Tolulope Odunsi standing outside with her arms folded.

Professor Tolulope Odunsi

Tolulope Odunsi, who has served as assistant dean for diversity, equity, and inclusion since the spring of 2019, has spearheaded numerous DEI initiatives during that time.  Her work will be carried forward by Professor Luis Chiesa, recently named vice dean for diversity, equity and inclusion, so that Odunsi can continue to teach in the Legal Analysis, Writing and Research (LAWR) program and devote more time to her academic scholarship.  Professor Chiesa will have support from Program Coordinator Amber Melvin ’13, as the DEI office continues to evolve and expand.

“I am grateful to Tolu for her leadership and her tireless dedication and tenacity,” says Dean Aviva Abramovsky. “She stepped forward to lead our DEI initiatives and has steadily built the foundation for our expanded, strategic approach to cultivating and maintaining a diverse and inclusive law school environment.”

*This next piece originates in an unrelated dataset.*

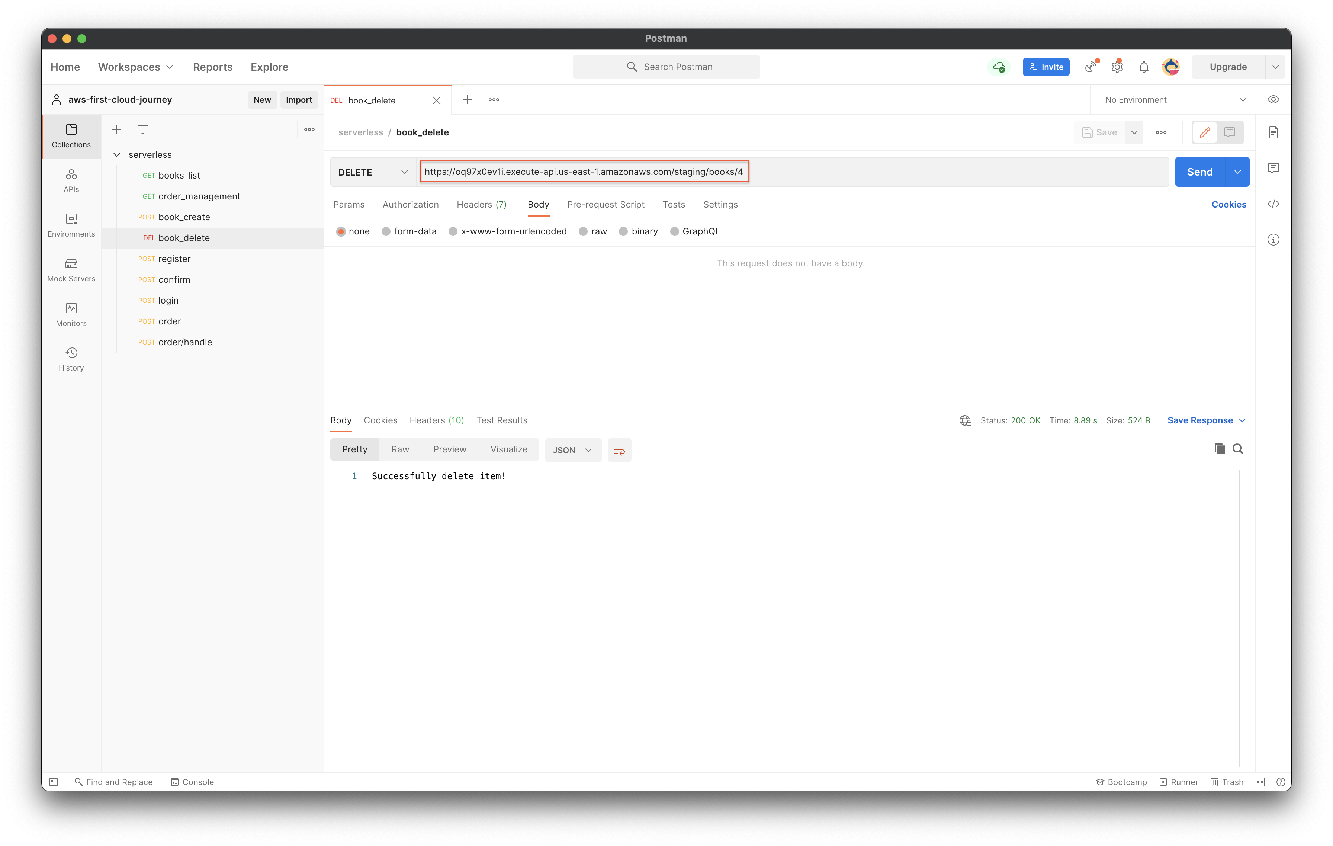The image size is (1333, 846).
Task: Click the Save Response icon
Action: [x=1205, y=420]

With both hands-on programming and strategic planning, Odunsi has shaped the law school’s response to inequities in our society. Among her achievements:

  • Drafting the school’s strategic plan for DEI issues, which lists specific goals for increasing diversity among students, faculty and staff, promoting cultural awareness, and developing resources for the law school community. The plan is being finalized but elements are already being implemented, including a planned training for faculty and staff this semester.
  • Conducting DEI training for alumni boards and other groups in the Western New York legal community.
  • Providing group and one-on-one support to minority students and staying in touch with students to keep them emotionally healthy in a charged environment nationally.
  • Creating safe spaces for students to share their experiences, through listening sessions, mental health counseling and other programs. When the pandemic took hold, a doctor and a therapist met with students to talk about how to survive and even thrive despite COVID-19.
  • Reworking the Discover Law program for underrepresented undergraduate students considering law school, ensuring the continuity of this program in an all-virtual format.
  • Helping to establish the law school’s Social Justice and Racial Equity Fund, which supports diversity scholarships and fellowships, bar exam resources, Discover Law, and training and programming on racial justice topics. Seeded with a major gift from Margaret W. Wong ’76, several other donor gifts, and a matching grant from UB, the fund and related endowments have grown by more than $1 million in this fiscal year.
  • Launching the law school’s DEI website, a source of resources for the school and legal community. Those resources will soon be augmented with a Racial Justice Toolkit providing links to books, articles, videos, podcasts, documents and reading lists related to racial justice. “It’s a starting point for people who want to learn more about the history of racism in the United States and ways they can assist in combating it in their personal and professional lives,” Odunsi says.
  • Responding to incidents of violence nationally, working with other administrators to acknowledge the acts and their impact and to offer specific support to students who might feel at risk.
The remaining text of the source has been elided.